• [DOCUMENT PASSAGE]
◇ ◇ ◇
It didn't happen exactly as I had predicted, but it has finally happened. And it means that the world's fastest-growing stocks are available for cheap.
Before I get to the whos, whys, and wheres, though, let me tell you who we have to thank.
Here comes the cabal
Although certain SEC regulators and owners of heavily shorted stocks such as AIG (NYSE: AIG ) , Capital One (NYSE: COF ) , and Time Warner (NYSE: TWX ) may disagree with me, short-sellers are crucial to healthy markets.
By making the case for stocks to fall, short-sellers make the market more efficient. Shorts temper excessive optimism, helping us all avoid the protracted painful corrections that are its consequence.
Where shorts didn't tread
Optimism, however, had been the defining characteristic of Chinese markets until 2008. Chinese stocks gained 130% in 2006, and another 97% in 2007. As a result, money moved into the Chinese markets at a remarkable clip, and stories abounded about Chinese housewives, cab drivers, and fishmongers speculating in the market.
◇ ◇ ◇
• [RECORDS PROVIDED]
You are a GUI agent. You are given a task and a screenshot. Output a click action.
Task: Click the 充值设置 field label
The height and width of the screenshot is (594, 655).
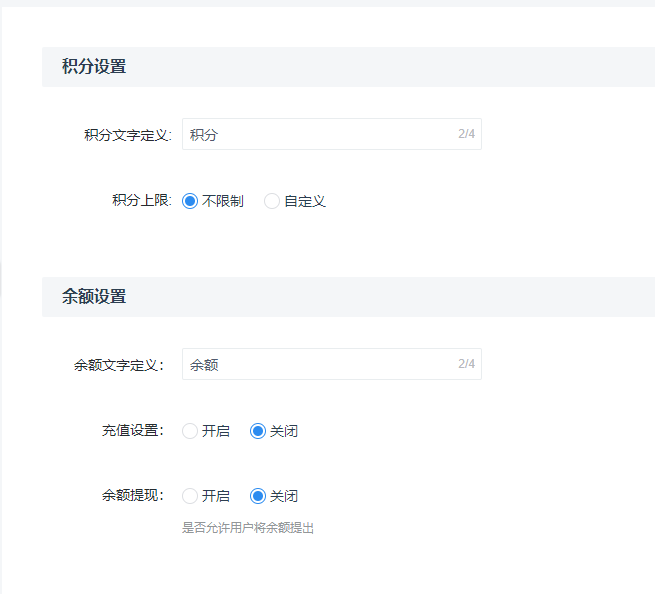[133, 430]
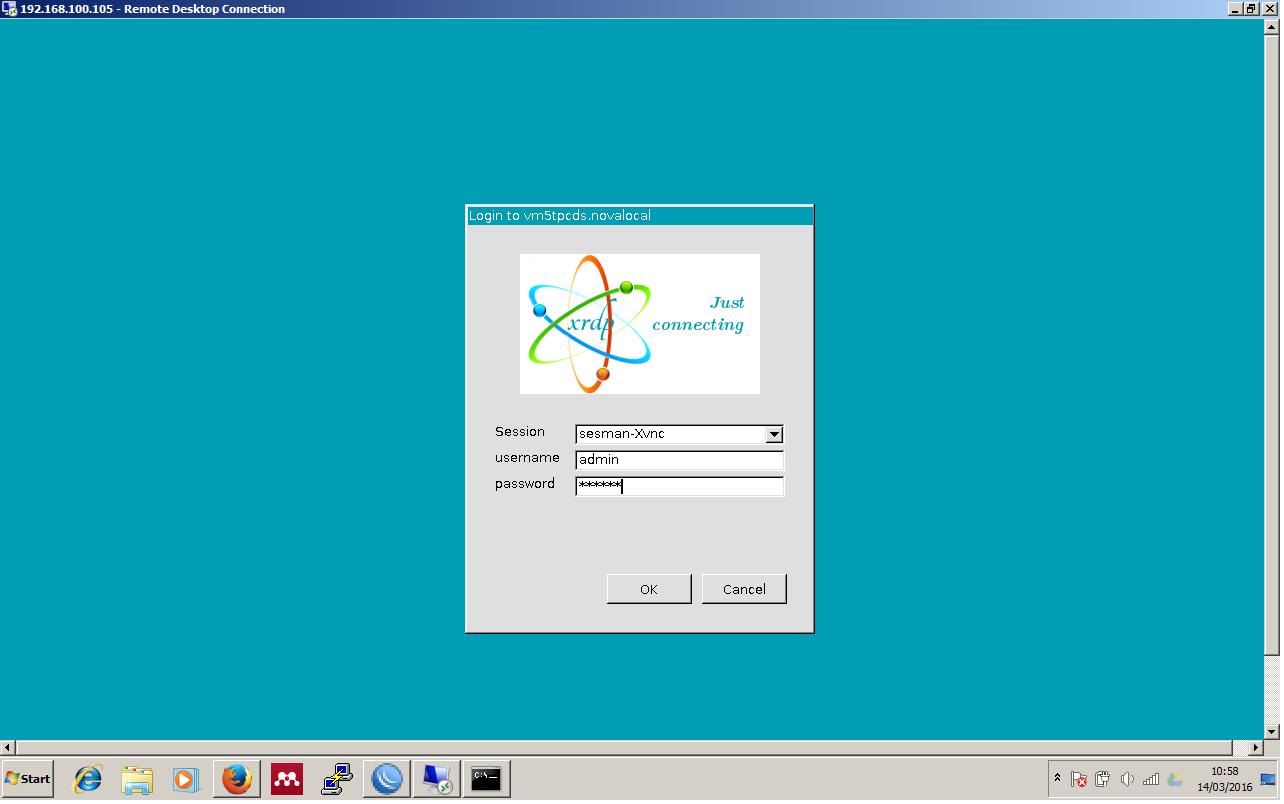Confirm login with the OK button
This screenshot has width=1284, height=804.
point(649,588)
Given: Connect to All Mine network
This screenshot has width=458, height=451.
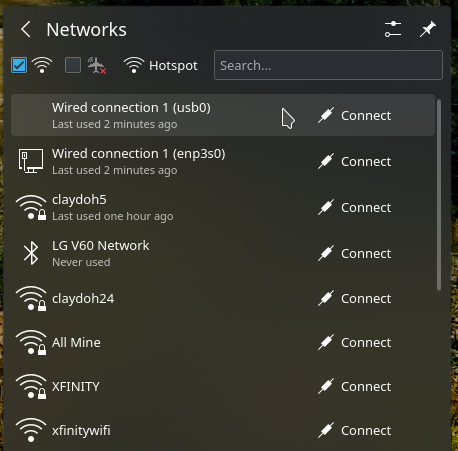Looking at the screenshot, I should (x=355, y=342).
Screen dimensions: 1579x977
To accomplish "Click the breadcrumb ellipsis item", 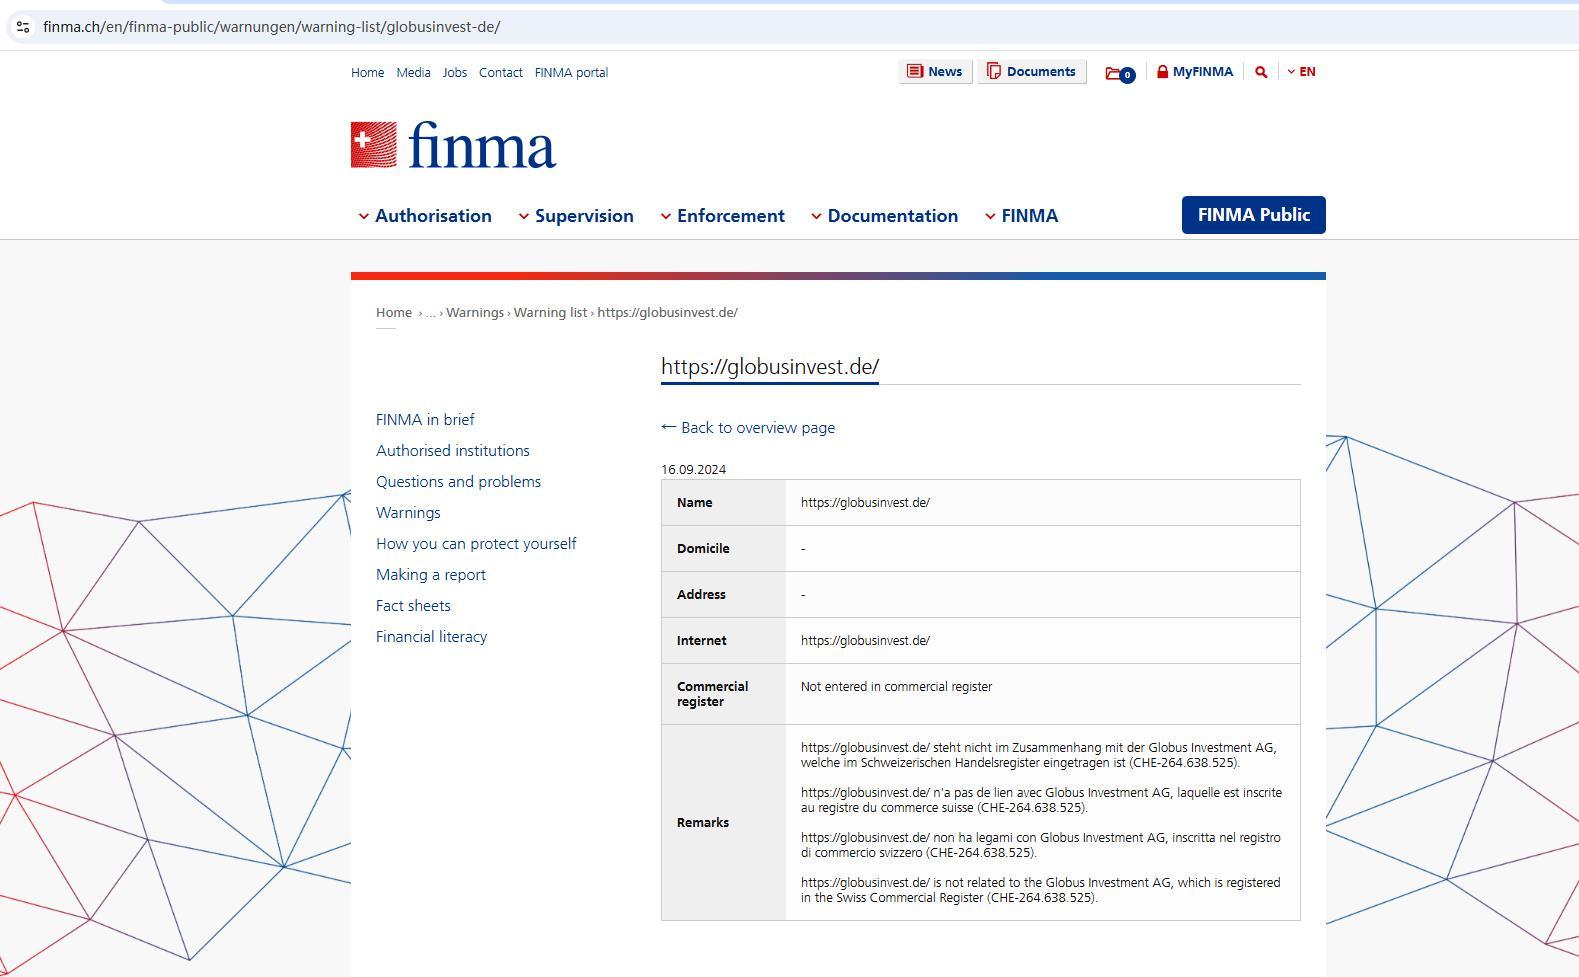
◇ ◇ ◇
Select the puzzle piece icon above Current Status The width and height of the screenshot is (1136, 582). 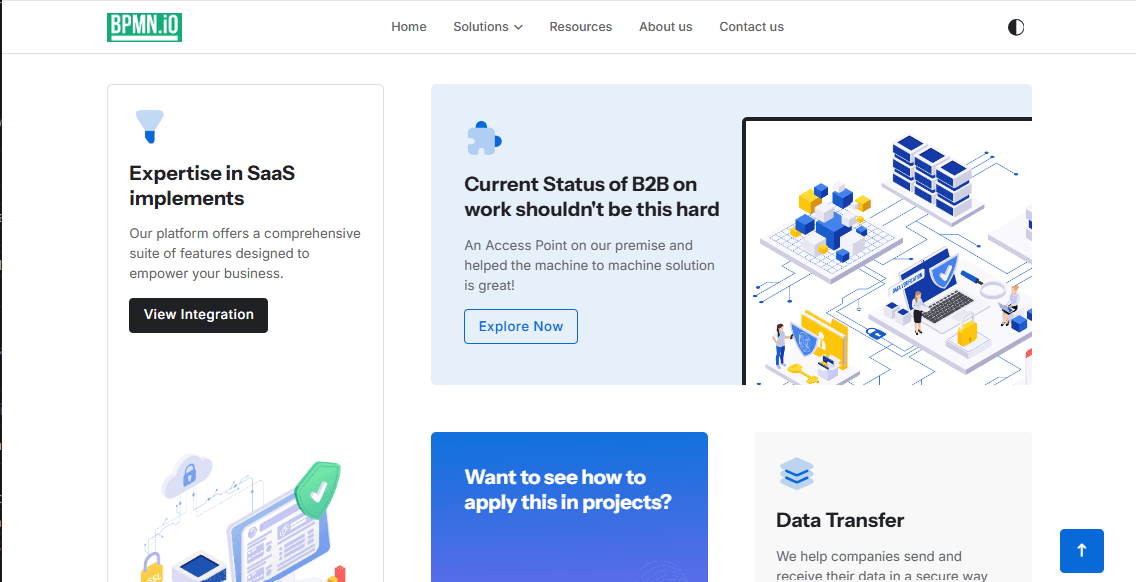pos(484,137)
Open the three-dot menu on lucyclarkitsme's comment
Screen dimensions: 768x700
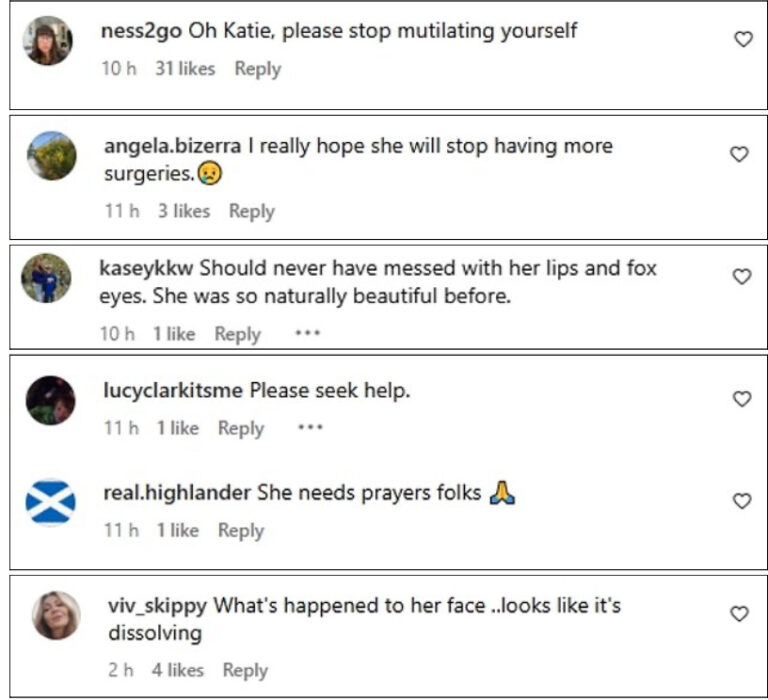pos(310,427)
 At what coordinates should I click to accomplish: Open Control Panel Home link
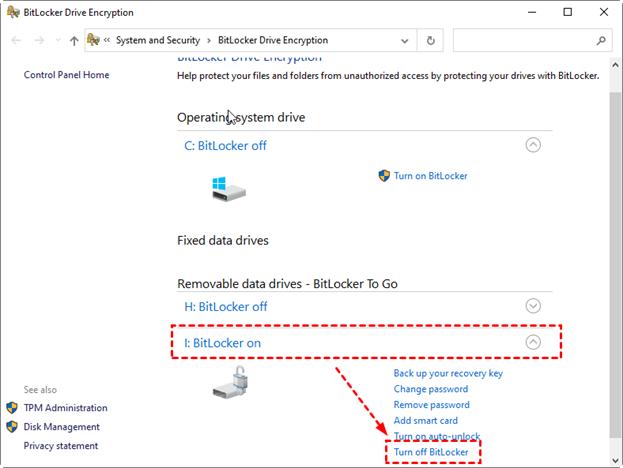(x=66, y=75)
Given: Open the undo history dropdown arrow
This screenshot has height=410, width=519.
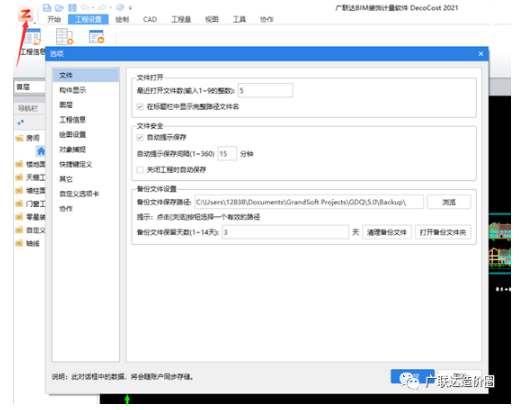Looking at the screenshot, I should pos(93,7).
◇ ◇ ◇
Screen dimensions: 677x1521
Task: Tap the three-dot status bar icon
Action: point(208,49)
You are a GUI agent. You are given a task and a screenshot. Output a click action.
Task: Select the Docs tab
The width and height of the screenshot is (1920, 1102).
◇ ◇ ◇
Please state how much Chinese stocks gained in 2007, according to the article on short-sellers and Chinese markets.

• [TASK SOLUTION] 97%